China, which began subsidizing NEV purchases in 2009 to promote the industry, has been a keen supporter of NEVs and has implemented sales quota requirements for automakers. But it cut subsidies for NEVs this year as part of an overall plan to reduce subsidies, making the vehicles costlier and dampening demand for them.

The government is considering further cuts to subsidies for electric vehicle purchases, according to Bloomberg News quoted sources familiar with the matter as saying over the weekend, threatening to deal another blow to the industry.

Global carmakers such as Volkswagen AG and Honda Motor Co. have weathered the slowdown better than some other international brands, which are sputtering along with cheaper local companies due to the cooling demand.

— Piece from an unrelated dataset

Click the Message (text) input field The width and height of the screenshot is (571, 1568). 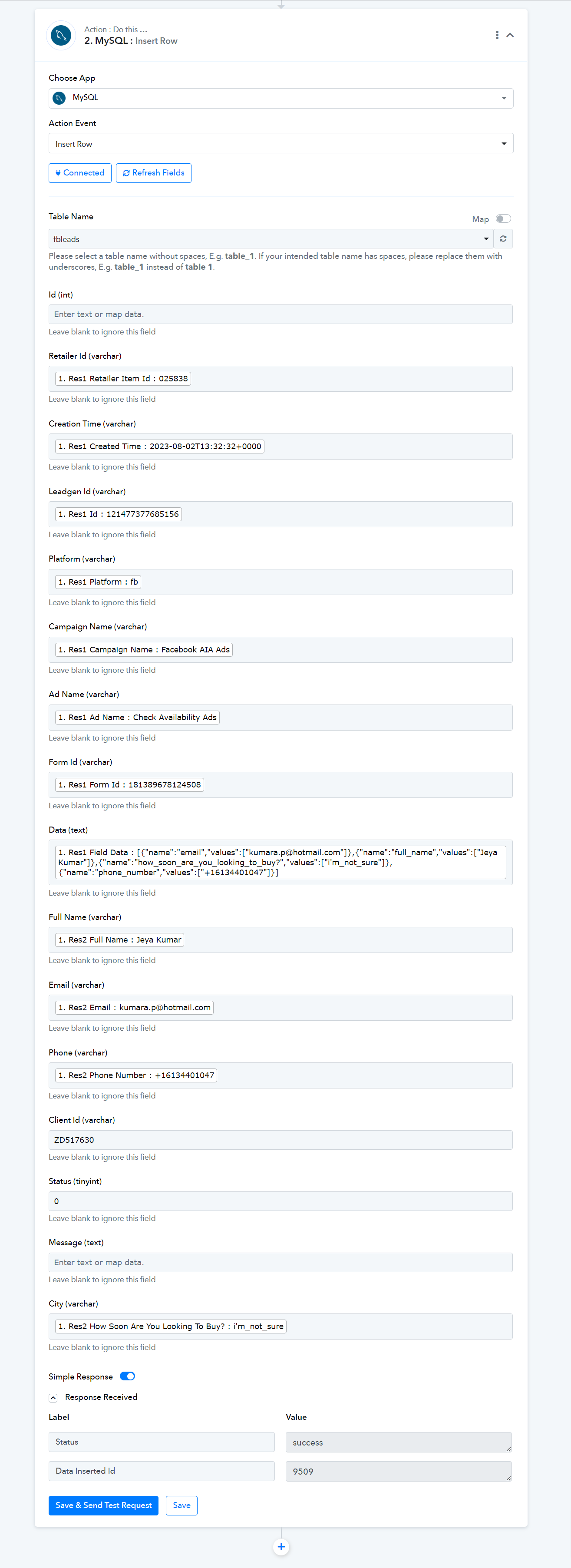point(281,1262)
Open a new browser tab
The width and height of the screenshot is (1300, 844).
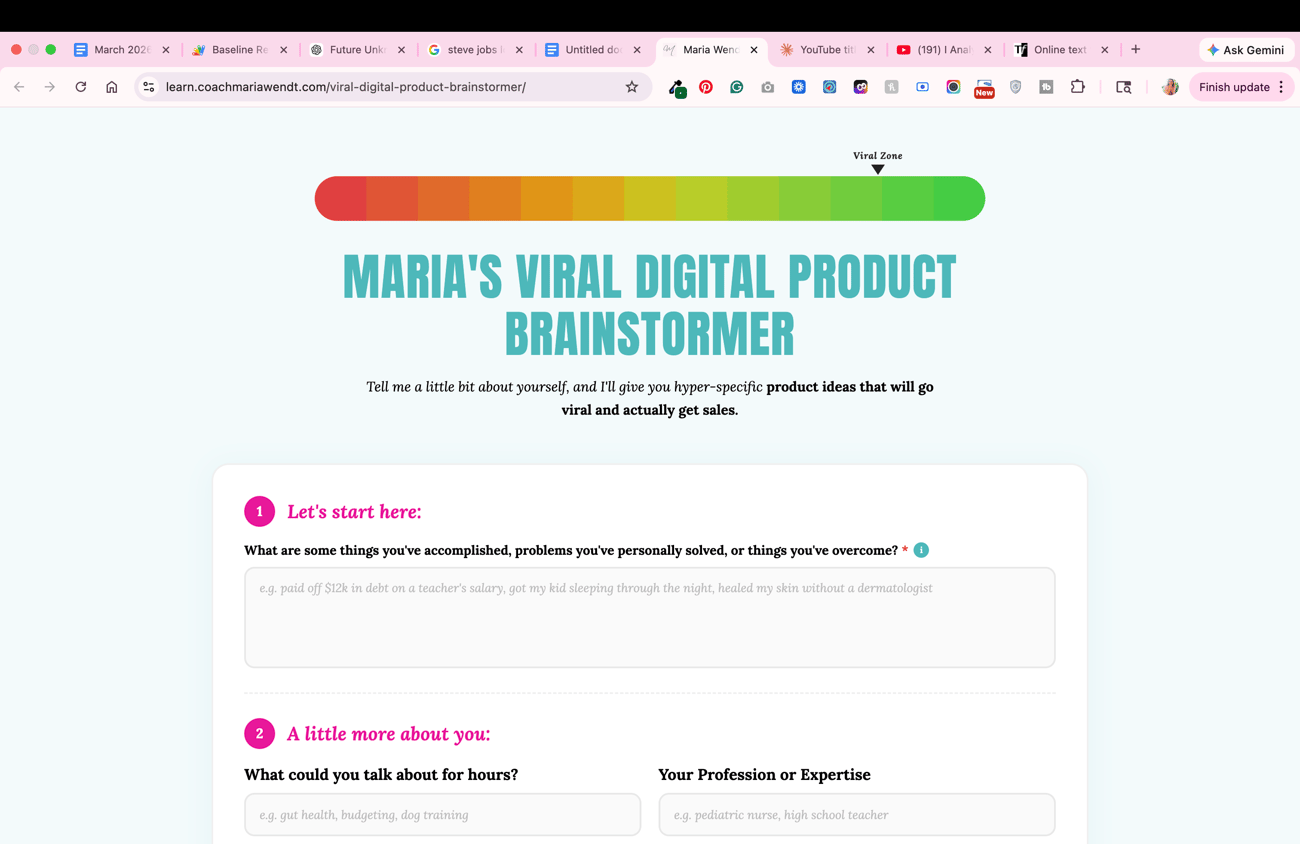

Chongqing Changan Automobile Co., a local partner of France’s PSA Group, said last month it plans to sell all of its shares in a 50-50 joint venture after the assembler sold fewer than 4,000 DS cars last year in the country.

Warren Buffett-backed BYD Co., the country’s biggest maker of new energy vehicles last month reported an 89 percent slump in third-quarter earnings and warned profit could fall as much as 43 percent this year. BAIC BluePark New Energy Technology Co., China’s biggest maker of all-electric automobiles, also forecast a 2019 loss in a grim earnings update.(SD-Agencies)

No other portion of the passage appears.